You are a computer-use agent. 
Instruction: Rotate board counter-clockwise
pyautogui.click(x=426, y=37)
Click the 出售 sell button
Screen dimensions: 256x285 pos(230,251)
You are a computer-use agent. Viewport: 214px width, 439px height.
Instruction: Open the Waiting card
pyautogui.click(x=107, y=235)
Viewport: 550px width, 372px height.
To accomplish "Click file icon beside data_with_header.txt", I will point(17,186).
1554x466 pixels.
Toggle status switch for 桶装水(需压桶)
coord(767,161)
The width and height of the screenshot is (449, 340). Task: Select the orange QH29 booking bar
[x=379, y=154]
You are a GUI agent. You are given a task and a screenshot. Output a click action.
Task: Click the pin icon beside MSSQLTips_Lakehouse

=-=-=

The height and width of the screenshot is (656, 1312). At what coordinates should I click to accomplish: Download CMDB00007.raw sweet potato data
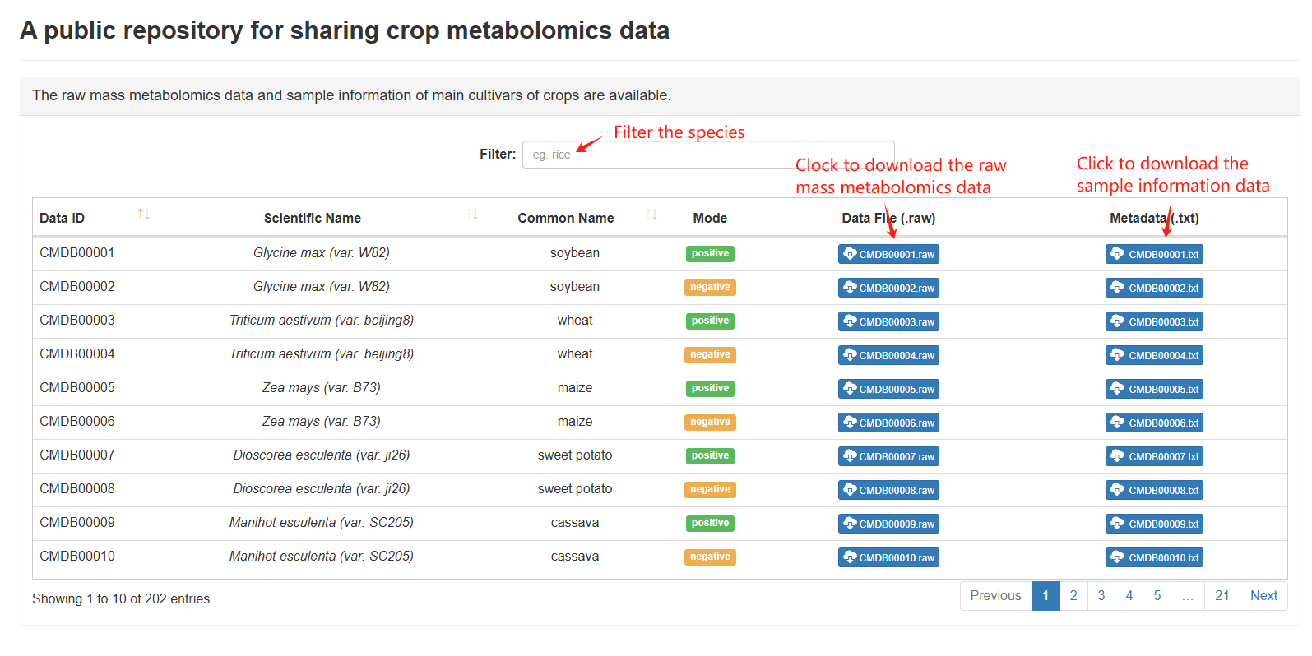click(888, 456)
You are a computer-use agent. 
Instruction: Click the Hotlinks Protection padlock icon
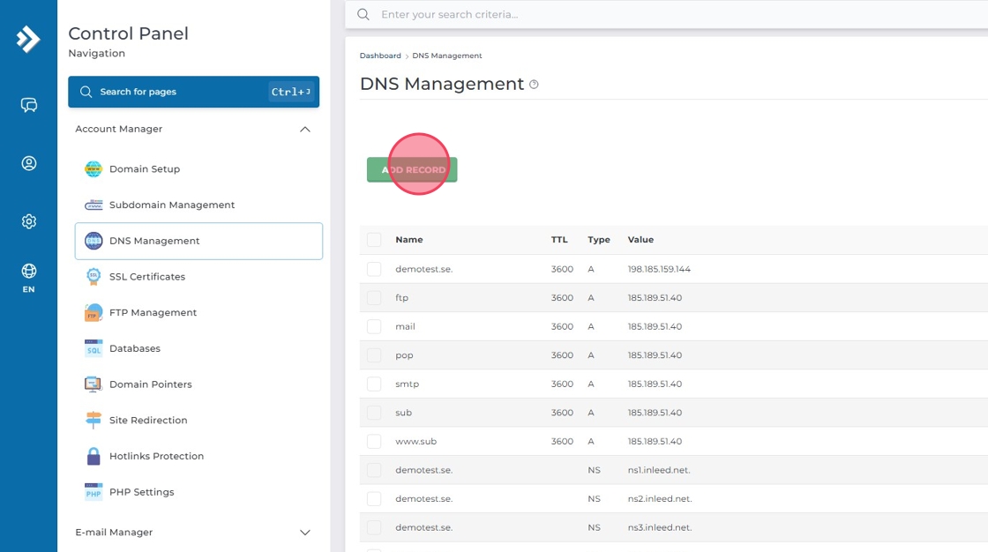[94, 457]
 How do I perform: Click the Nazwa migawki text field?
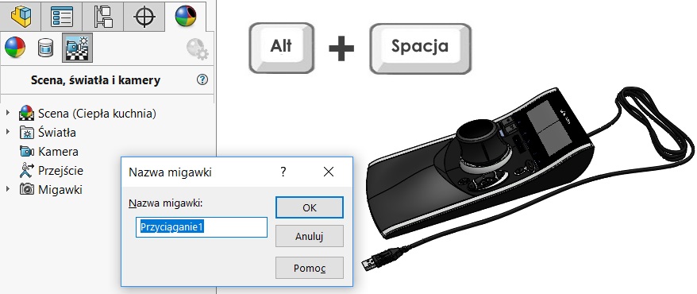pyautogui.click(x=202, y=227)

=-=-=

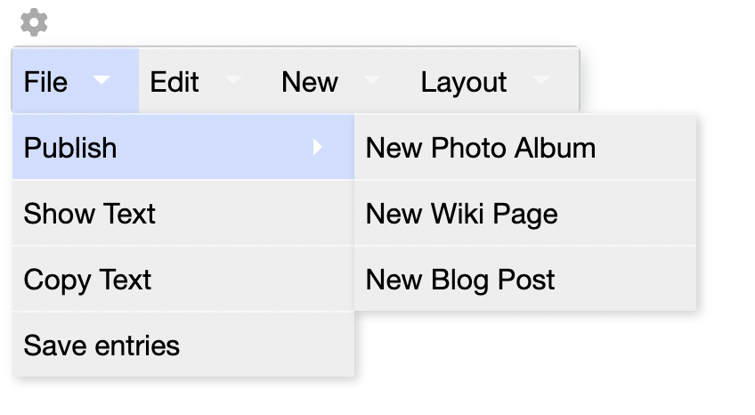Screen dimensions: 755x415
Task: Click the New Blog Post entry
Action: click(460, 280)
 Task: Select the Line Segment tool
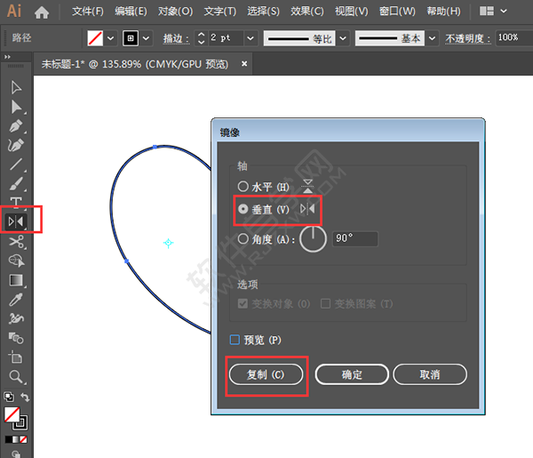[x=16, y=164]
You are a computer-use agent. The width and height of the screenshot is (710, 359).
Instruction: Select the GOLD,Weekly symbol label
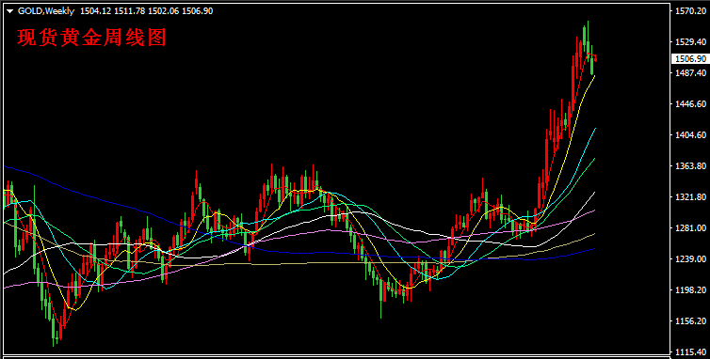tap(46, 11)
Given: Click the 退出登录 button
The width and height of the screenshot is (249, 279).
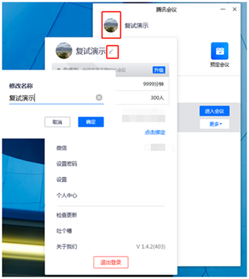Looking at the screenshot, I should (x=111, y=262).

=-=-=

## Assignment:
Across the records above, how many lines does the word "computer" appear on? Reply with the number only.

## Answer below:
4